Lutz is often good for a colorful quote
He has had choice words to say about other subjects such as belief in global warming – yet he is a green car advocate who has done more tangibly for the industry than many.

In his post retirement years he remains with the cause, not in small part because electrified vehicles stand for energy security and weaning away from oil, which regardless what you think of greenhouse gases and climate change, is an argument unto itself.

But how did Lutz come to such an alarming conclusion? … Yes, we posted his editorial’s final words first, but will give you the rest of his views below.

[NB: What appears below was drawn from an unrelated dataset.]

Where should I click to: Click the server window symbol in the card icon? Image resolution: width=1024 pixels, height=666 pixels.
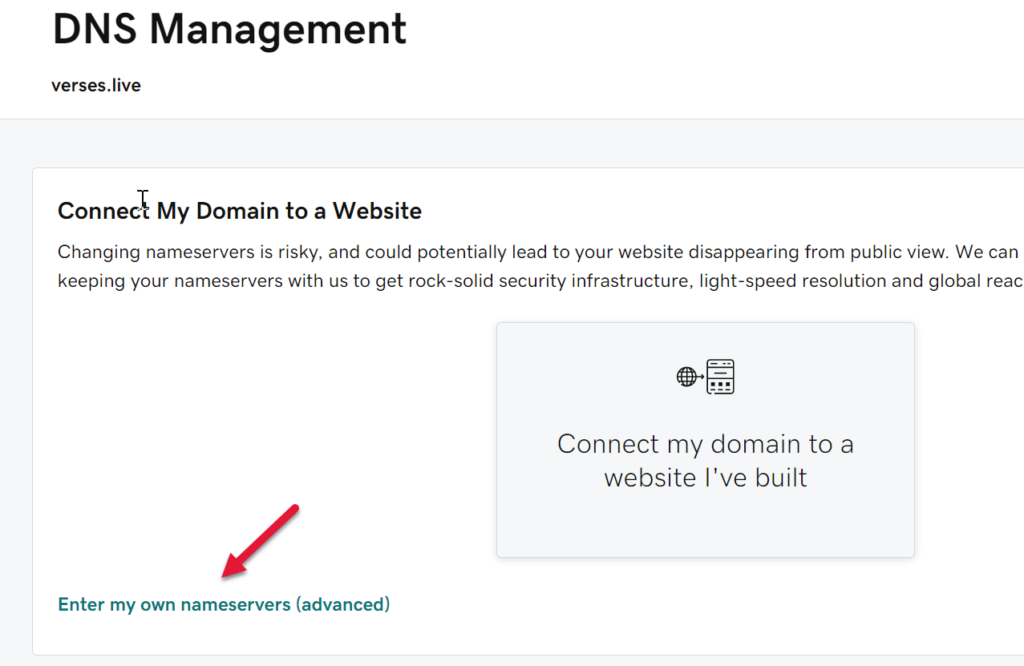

Lutz’s tirade launches off of the recent assistance received by Massachusetts startup A123 Systems. The off-shoot of research from MIT, and recipient of a $249 million “green technology” federal loan was essentially rescued by Wanxiang, but for a price. In return for $450 million, the aspiring Chinese EV supplier gets 80-percent of a Yankee-born success story when some are still indulgently congratulating themselves over “hope” and “change,” Lutz essentially says, and fail to take on challenges realistically.

A123, believing their own (and everyone else’s) hype about the millions of electric vehicles that would soon be filling the nation’s highways (it will happen, but not soon) set about proving an old adage: stupidity and waste increase with the amount of money available. Production capacity was set at a level that was way overly optimistic, and the headquarters complex, with its magnificent office suites and marbled lobbies, was something only a company with tons of money would dream of. But I’m sure the risk seemed low: After all, the “green revolution” was upon us. Even Nancy Pelosi said it was so!

But, as always in this vexing, over-regulated, over-taxed but still-twitching private enterprise system of ours, the marketplace overwhelmingly voted for the speed, range and lower price of conventional cars, even at $4 per gallon. It’s another example of a government-directed “green jobs” initiative which, while environmentally praiseworthy (especially if you believe in manmade global warming), was economically idiotic: when capital is spent on a product for which there is insufficient demand, negative economic value is created and jobs, green or otherwise, are lost. To make matters worse, not only is the capital lost, but, had it not been squandered on green “hope and change,” that same capital could have been spent productively, creating something that the public actually wants and needs.
That’s the real crime of the “green jobs” initiative: it destroys capital that is so badly needed elsewhere to revitalize our economy.

“But thanks to a Chinese white knight, all is well,” Lutz continues.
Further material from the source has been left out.